Single by Conrad Sewell

from the album All I Know
- Released: 6 October 2015
- Genre: Pop
- Length: 3:52
- Label: 300
- Songwriters: Jamie Hartman; Jacob Kasher Hindlin; Will Lobban-Bean; Sean Douglas;
- Producer: Cook Classics

Conrad Sewell singles chronology
| "Start Again" (2015) | "Who You Lovin" (2015) | "Remind Me" (2016) |

= Who You Lovin =

"Who You Lovin" is the third solo single by Australian singer Conrad Sewell. It was made available on 6 October 2015 and taken from his debut extended play, All I Know.

"Who You Lovin" is the result of a writing sessions with Jamie Hartman (Christina Aguilera, Joss Stone), Jacob Kash (Maroon 5, Usher, Britney Spears), Sean Douglas (Madonna, Nick Jonas, Backstreet Boys) and Cook Classics (Natalie La Rose, Beyoncé, Cee Lo, Outasight).

==Background==
Following the release of "Start Again", which went on to peak at number 1 and achieve platinum sales in Australia, Sewell continued to work on music and tour. He also featured on two tracks, "Braver Love" by Arty and "Little Love" by Kilian & Jo.

In September, Sewell announced his new single would be called "Who You Lovin" and on 28 September 2015, Sewell advised fans they can now request "Who You Lovin" at their local radio station and that it will be 'out soon'.

On October 5, Sewell announced the release of his debut extended play, titled All I Know.
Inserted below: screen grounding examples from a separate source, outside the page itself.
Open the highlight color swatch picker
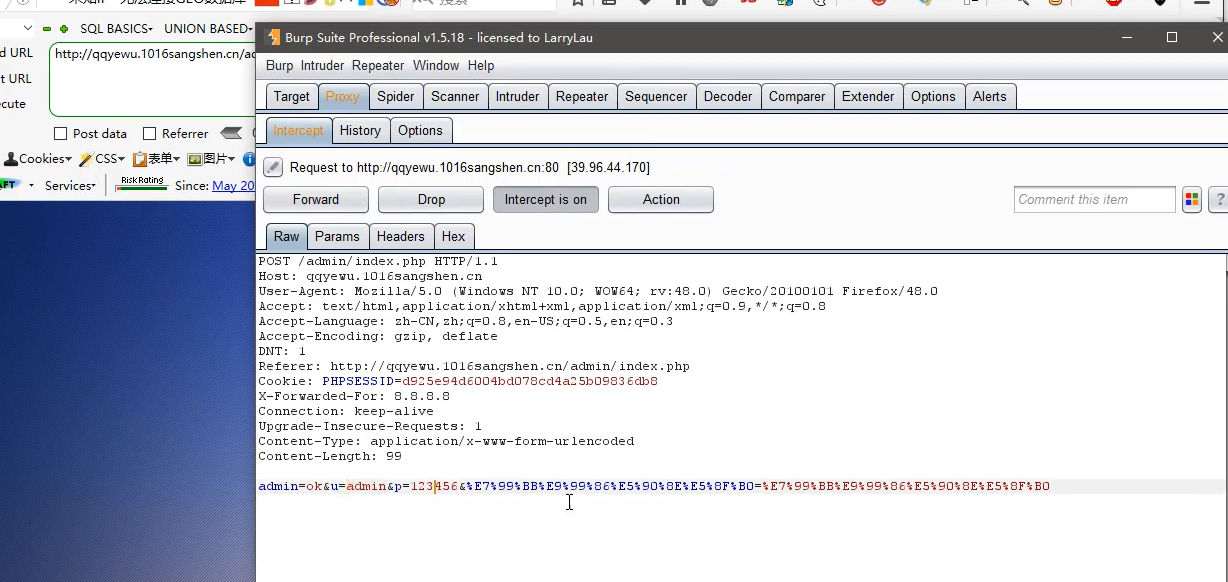This screenshot has width=1228, height=582. (x=1191, y=199)
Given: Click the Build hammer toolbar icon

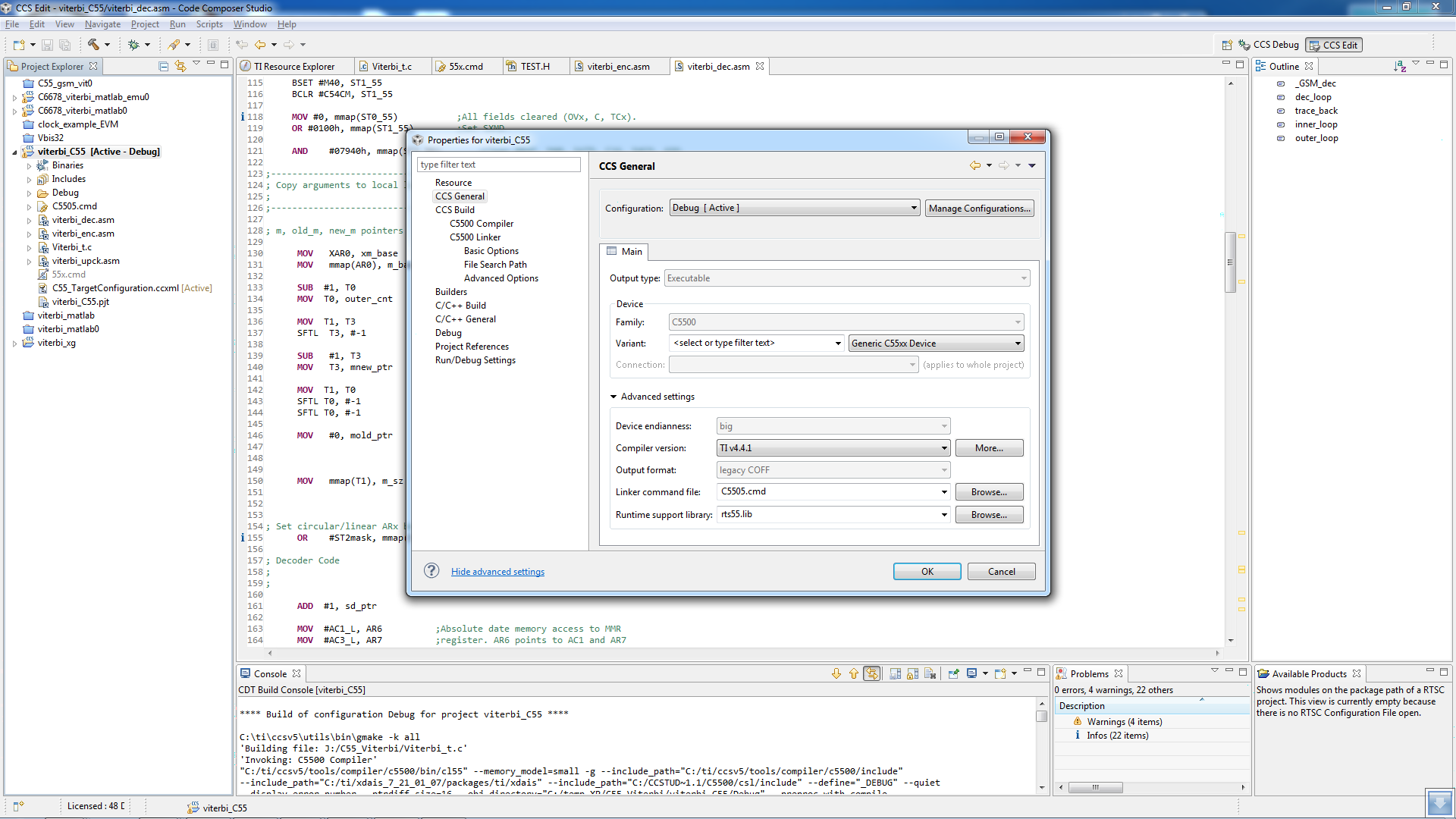Looking at the screenshot, I should 93,45.
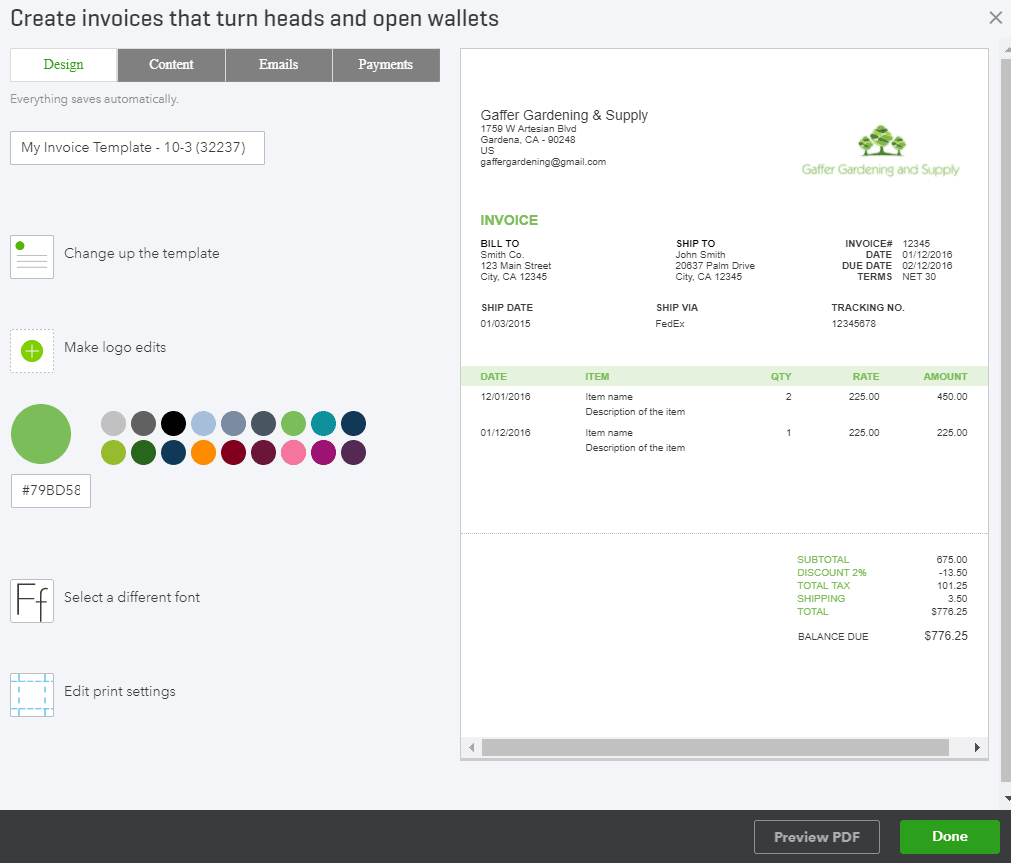Image resolution: width=1011 pixels, height=863 pixels.
Task: Select the orange color swatch
Action: tap(203, 452)
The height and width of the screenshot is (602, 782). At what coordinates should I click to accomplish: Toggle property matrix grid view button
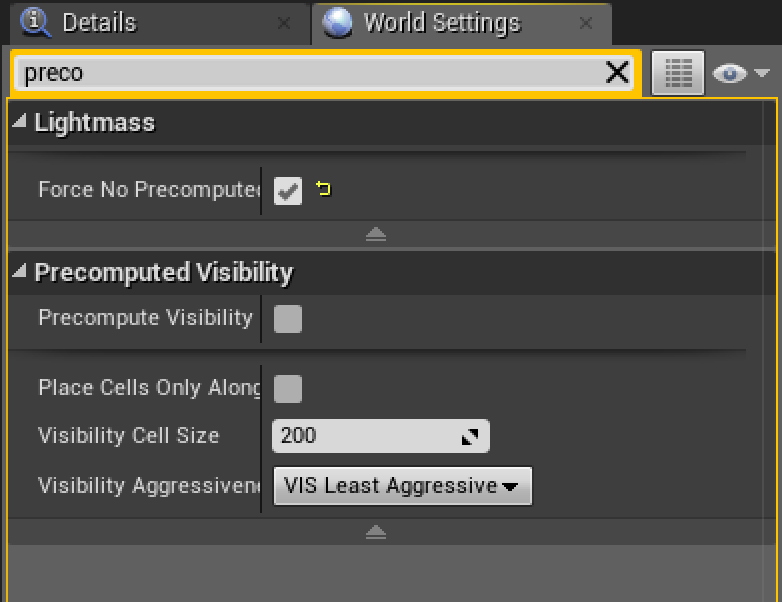[x=678, y=73]
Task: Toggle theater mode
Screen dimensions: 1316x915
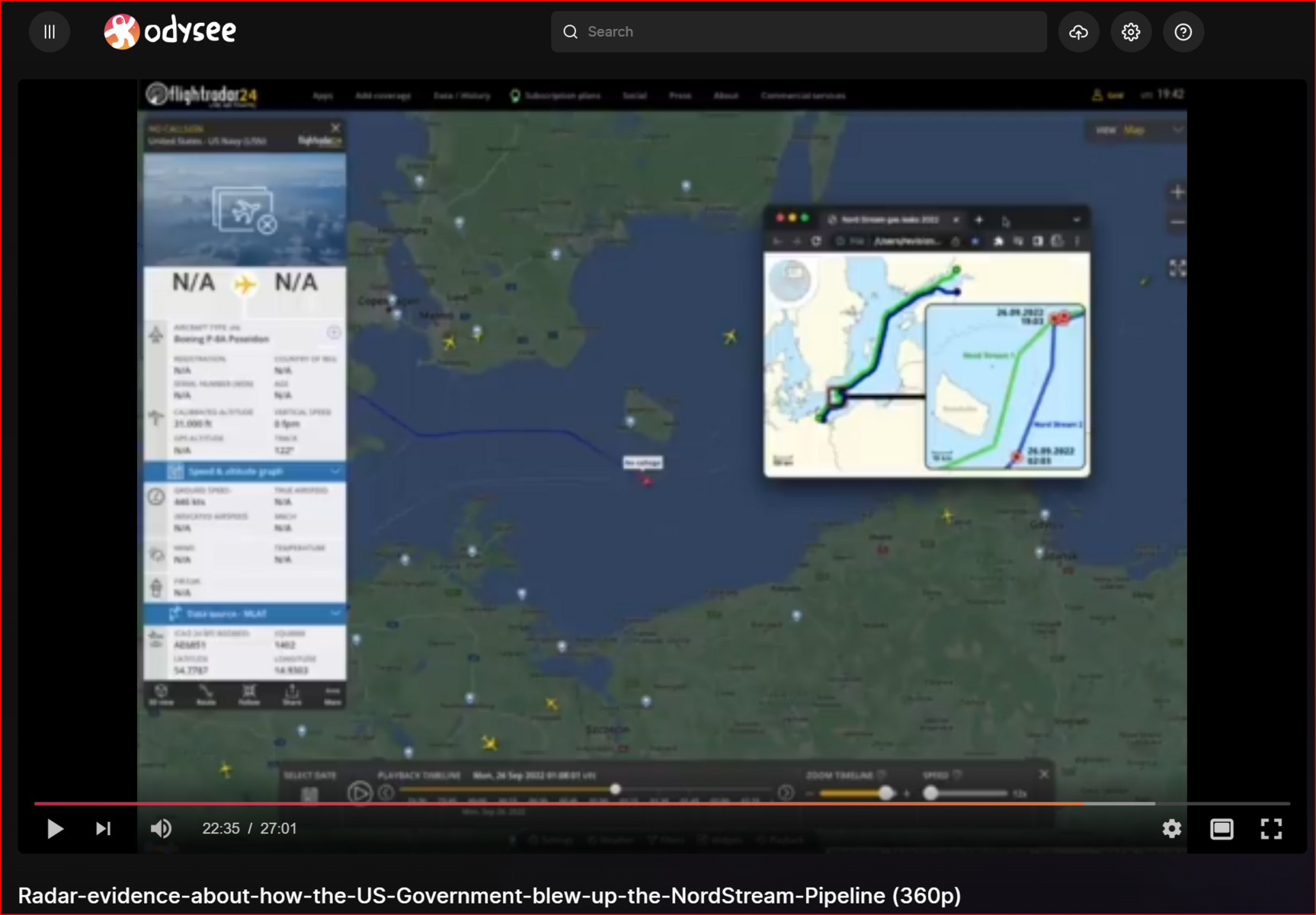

All I Know will include "Who You Lovin". Sewell performed the song on the New Zealand Good Morning on 8 October 2015 and 'live' for the first time on The X Factor Australia on 20 October 2015.

==Review==
Kellie Comer of Speaker TV said, "With funk licks, a serious pop kick and Sewell’s oh-so smooth tone, it’s won’t disappoint."

==Charts==

===Weekly charts===

| Chart (2015) | Peak position |
|---|---|
| Australia (ARIA) | 17 |

==Certifications==

| Region | Certification | Certified units/sales |
| Australia (ARIA) | Gold | 35,000^{‡} |
^{‡} Sales+streaming figures based on certification alone.